The graph provided shows a piecewise function with two linear segments, both of which intersect at a point. The primary focus for determining continuity is the point where the segments meet, especially any potential discontinuity.

Analysis:

1. Left segment: The left segment descends toward a vertex at $x = 1$.
2. Right segment: The right segment ascends from the same vertex at $x = 1$.
3. Vertex at $x = 1$: There is an open circle at the point $(1, -1)$ and a filled circle at the point $(1, -2)$.
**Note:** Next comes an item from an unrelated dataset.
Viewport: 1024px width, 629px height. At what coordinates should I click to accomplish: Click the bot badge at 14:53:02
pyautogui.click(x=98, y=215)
Continuity Check at $x = 1$:

For the function to be continuous at $x = 1$:

• The left-hand limit as $x$ approaches 1 must equal the right-hand limit.
• The value of the function at $x = 1$ must equal these limits.

Observations:

• The left-hand limit as $x$ approaches 1 is $-1$ (from the open circle).
• The right-hand limit as $x$ approaches 1 is $-1$ (from the open circle).
• The actual value of the function at $x = 1$ is $-2$ (since the filled circle is at $(1, -2)$).

Since the limit from both sides does not equal the actual value of the function at $x = 1$, the function is not continuous at this point.

Conclusion:

The function is discontinuous at $x = 1$.

Do you have any further questions or would you like a more detailed explanation?

Related Questions:

1. What types of discontinuities exist in a function?
2. How can a piecewise function be made continuous?
3. What are the mathematical conditions for a function to be continuous at a point?
4. Can a function be continuous if it has an open circle at a point?
5. How does differentiability relate to continuity?

Tip:

For any function to be continuous at a point, make sure the left-hand limit, right-hand limit, and the function value at that point all coincide.